Which Branches Influence the Swiss Parliament

Explorative infographic showcasing how connected economic industries and Swiss parliamentarians are.

Context

Most of Swiss Parliament's politicians have board member positions at companies or have memberships in organisations. Journalist Boas Ruh wanted to find out interesting connections between the Swiss parliament and the industries.

Brief

How can the provided data be made accessible for the reader as an explorative application? What kind of interactive visualization manages to showcase the connection between politicians, parties and industries?

Concept

I took the concept of a chord graph and added some space between the left and right side. This way politican's names are connected to their mandates. The politicians and mandates are groupable into parties or branches respectively. This way the data is fully explorable allowing the user start from any entry point.

As the visualization was too complex for touch control on mobile devices only the lower part was displayed.

mobile

Interact with the standalone graphic

Read the full article (with a slightly damaged graphic)

Process

1. Ideation & Data Collection

While the data of the parlamentarian's memberships was officially available, it took Boas Ruh a lot of time to categorize each company's and organisation's type of industry. But this industry classification is the article's USP: It finally allows insight into how much influence each industry has on the various political sides of the parliament.

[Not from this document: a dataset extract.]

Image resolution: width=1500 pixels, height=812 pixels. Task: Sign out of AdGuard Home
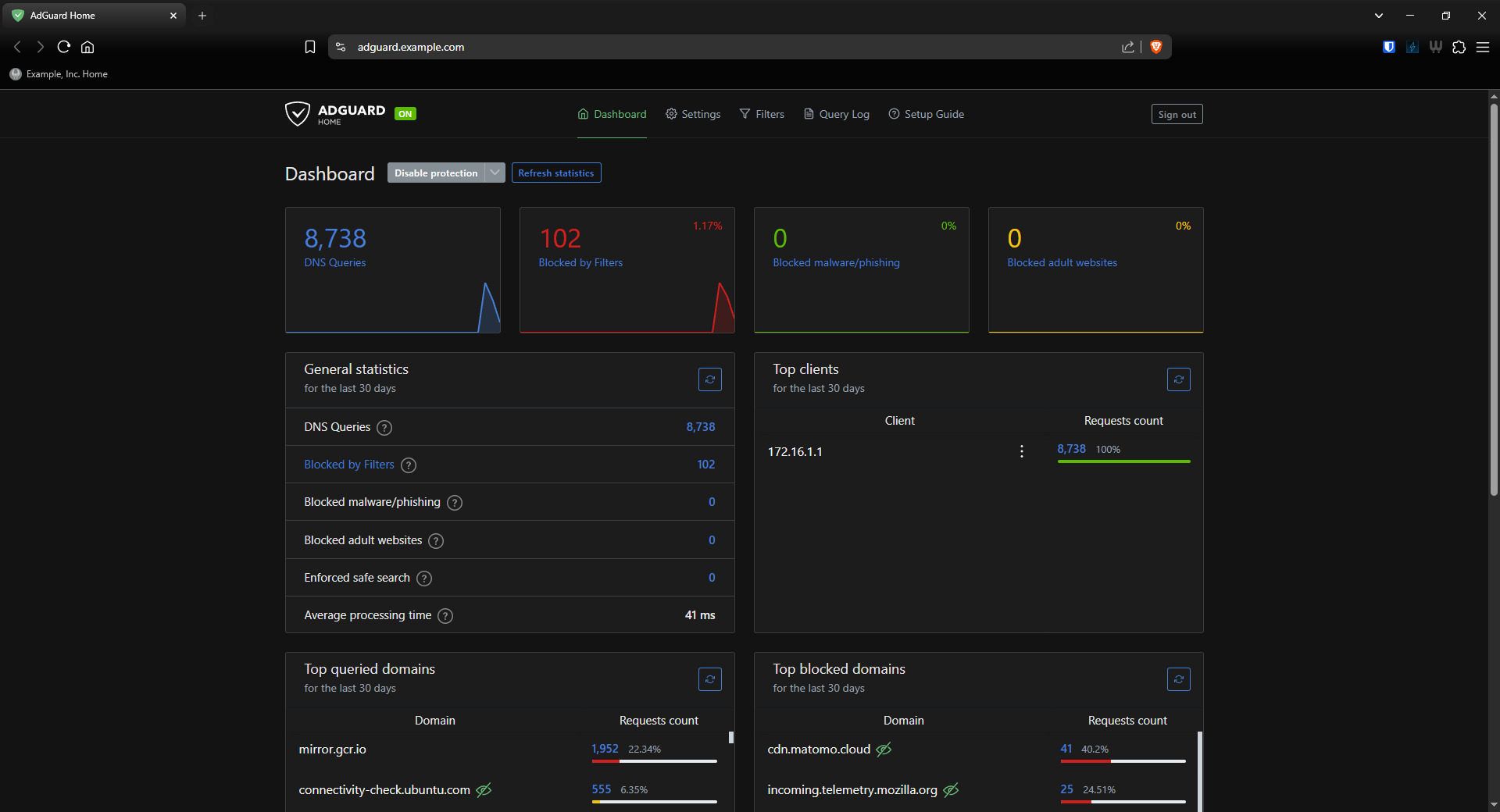tap(1177, 115)
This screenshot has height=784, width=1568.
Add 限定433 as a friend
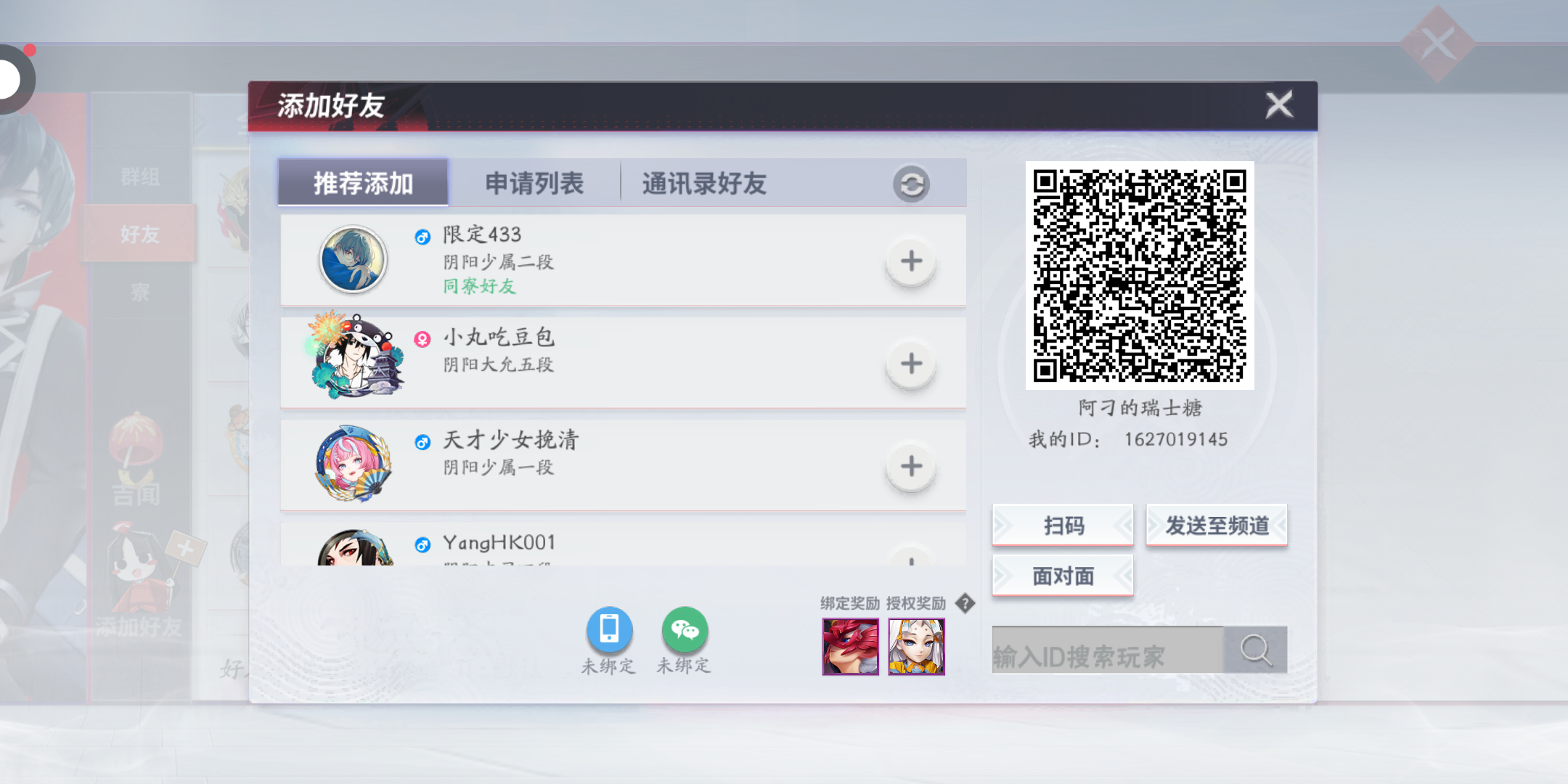click(911, 261)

The data Boas collected consisted of

  • all the Swiss Parliamentarians elected in 2015 including their name, party and canton and
  • all the Parlamantarian's mandates including its politicians and type of industry.

We decided to make the data available as an interactive element to tell the story.

2. Interaction Model

For structuring the data in an explorative way I had to find answers on

  • how to organize the data to obtain structural access and
  • which one of the data entry points is the most expressive.

I wanted to have a discussion-opener and started with a basic prototype that manages to output the data by offering navigation controls. My first hypothesis was that industries are the most interesting entry point to explore the data. The prototype depicts these hierarchies:

  • industry (plus party filter)
  • mandate, filtered by industry and party
  • politicians, filtered by chosen mandate

I decided that displaying how the mandates are distributed over the parties is more interesting than just showing which industry mandates are the most favoured in parliament. Another weakness I found was that there wasn’t enough data available on which politician was connected to the same mandate.. In reality, the reader wants to know the number of mandates a politician has, which industries they are from and what their exact connections are.

For the second prototype iteration, I decided make things selectable in a slightly different order:

  • party ("everybody" is also an option)
  • industry, filtered by the chosen party
  • politicians, filtered by chosen party and industry

Selecting a politician expands their full memberships. All of the above lists are sorted by mandates and provide a small bar graph expressing the numbers: For parties and industries it's the sum of politicians connected to mandates and for politicians the amount of mandates they are assigned to.

Also features like the filtering of cantons and a text search have been added.

3. Data Visualization

Making data explorable doesn't necessarily mean it makes relations more visible – instead there is a danger of accidentally hiding important connections between the politicians and industries. This is why I decided to create a "hero visualization" to deliver an even stronger expression of the politician-branch connections.

Inspired by this hacked chord diagram of Nadieh Bremer, I split the diagram into two curved groups and connected them with each other. For my application, this was ideal to display parties or politicians on the left, and branches on the right side. Using her open code base enabled me to implement an interactive visualization allowing the reader to toggle between the whole parliament, parties and politicians – or to directly focus on a single industry.

hacked chord diagram

The toggling functionality embedded in the visualization is probably quite advanced – even unexpected – for certain user groups. I therefore added a descriptive and visualizing element on top of the list element. It expresses the quantity of visible data and indicates the synchronicity between the upper and lower part.

I designed and developed the visualization using the JavaScript libraries React and d3.